BRUSSELS: Amid brewing trade tensions, the newly signed trade pact between Singapore and the European Union sends the message that both parties remain committed to the values of free trade and cooperation, said Singapore’s Prime Minister Lee Hsien Loong on Friday (Oct 19).
He also hopes that other countries will maintain this commitment and continue to uphold the rules-based multilateral system, which he says has benefited all countries.
Mr Lee was speaking to the Singapore media shortly after signing the EU-Singapore Free Trade Agreement (EUSFTA) in Brussels.
The Prime Minister has had a packed schedule over the past three days, starting with a one-day official visit to Vienna where he witnessed the signing of a memorandum of understanding. He then flew to Brussels on Thursday morning to attend the two-day Asia-Europe Meeting and held a string of bilateral meetings on the sidelines.
When asked about the mood among European leaders given that the summit coincided with Brexit talks this week, Mr Lee said the departure of Britain from the 28-member European bloc is a “difficult separation” hence negotiations thus far have yielded no conclusion.
“But both sides would like to work something out. I hope they will.”
Mr Lee added that he has told British Prime Minister Theresa May that Singapore can extend the terms of the EUSFTA to the UK for a separate trade deal post-Brexit.
“What I told Theresa May is that after Britain leaves, what we have agreed with the EU we will also be happy to apply to Britain in the first instance. Then we have time to work out a more definitive arrangement with UK later on.”

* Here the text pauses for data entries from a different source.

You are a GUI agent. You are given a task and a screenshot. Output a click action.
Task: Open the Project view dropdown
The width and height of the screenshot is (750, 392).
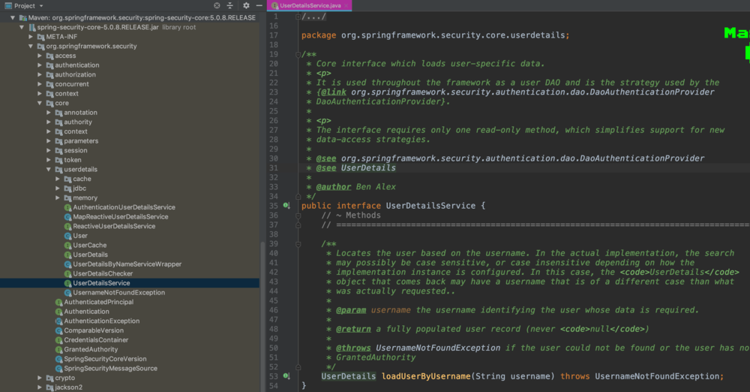tap(41, 5)
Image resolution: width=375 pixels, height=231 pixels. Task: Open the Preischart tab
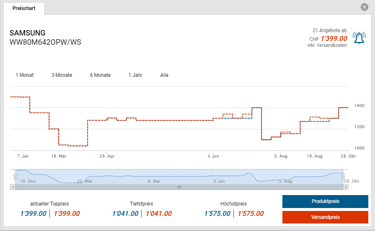(23, 8)
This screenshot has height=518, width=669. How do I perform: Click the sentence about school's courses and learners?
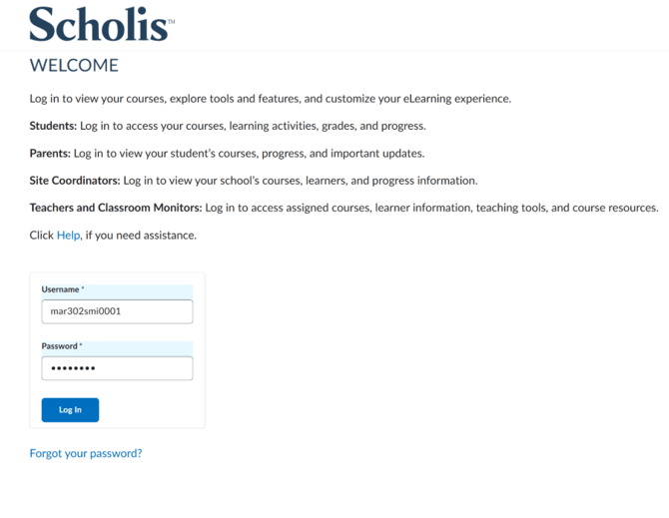click(x=301, y=181)
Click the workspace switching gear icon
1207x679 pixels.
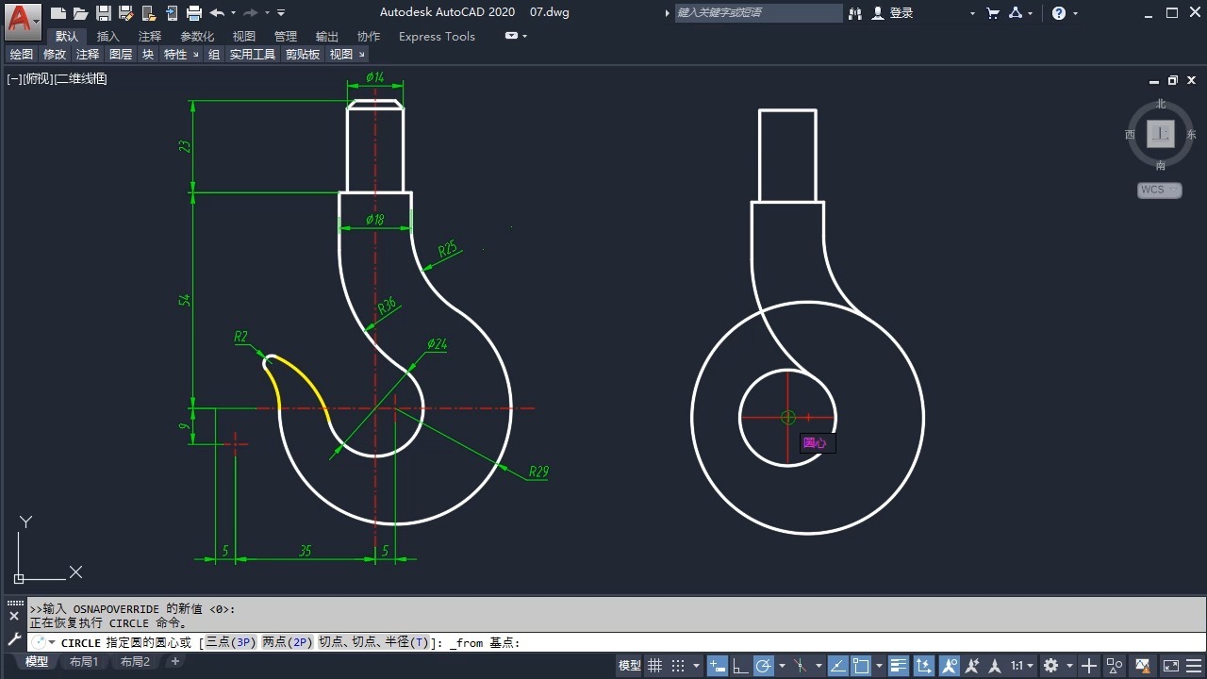point(1051,665)
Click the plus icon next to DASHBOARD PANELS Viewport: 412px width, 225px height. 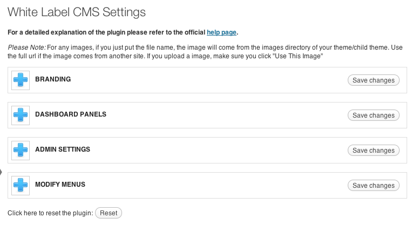pos(21,115)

Britain has also indicated their interest to join the 11-member Comprehensive and Progressive Agreement for Trans-Pacific Partnership (CPTPP), said Mr Lee.
“From Singapore’s point of view, we are happy with that,” he said. “The terms have been worked out, and if they are prepared to sign on to the term as an additional partner, it doesn’t cost any competitive difficulties for us.”

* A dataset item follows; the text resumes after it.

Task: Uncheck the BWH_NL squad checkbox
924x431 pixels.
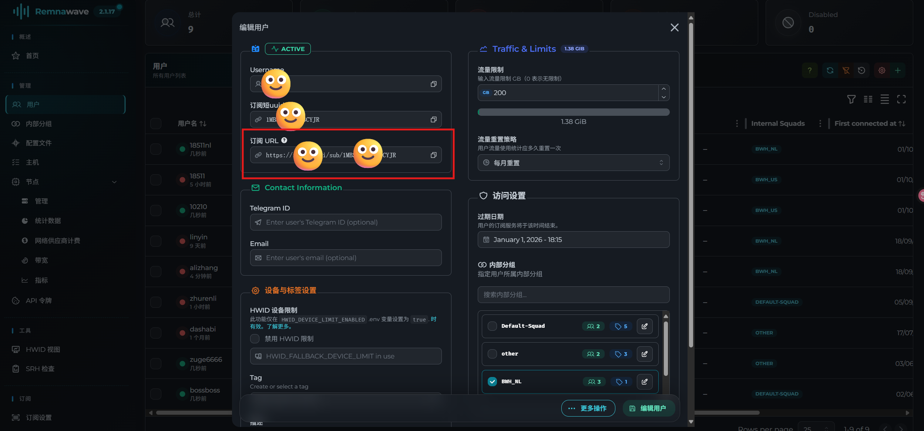Action: 492,381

Britain will also have to speak to the other CPTPP member nations – a move that Singapore is “quite supportive” of, added Mr Lee.
Other European countries, particularly those from the central and eastern parts of the region, are also keen on developing bilateral economic ties with Singapore.
"They see us not just as an interesting country, but a little bit of a model for them because they are smaller countries. Therefore they are trying to look out to the wider world and I encourage them to see Singapore as a way to explore possibilities in the Far East," said Mr Lee, referring to his meetings with leaders of Poland and Croatia, for instance, on the sidelines of the Asia-Europe Meeting.
Even though trade volumes with these countries are not substantial, Mr Lee stressed there is potential.
“These countries have quite high level of technology and science, and they are young countries anxious to find new markets,” he said. “So we are keen to make friends.”
MORE COOPERATION BETWEEN EU, ASEAN
Moving forward, Mr Lee said he hopes the EUSFTA can pave the way for a broader trade deal between the European bloc and the Association of Southeast Asian Nations (ASEAN), though discussions remain in early stages.
On the other hand, the Comprehensive Air Transport Agreement – a bloc-to-bloc aviation agreement that would connect more than 1 billion people living in the two regions – is in “much more advanced stages" with hopes for a deal by this year.
There is also interest for the EU and ASEAN to cooperate in areas, such as cybersecurity, climate change, Smart Nation initiatives and even people-to-people exchanges, making up “quite a rich agenda”, he said.
Nonetheless, there are differences. For instance, the EU sees connectivity with a sustainable perspective, and focuses on gender and equality issues.
Said Mr Lee: "So it’s not quite the same as the Asian perspective or the ASEAN perspective, but it’s something which I think we can work with."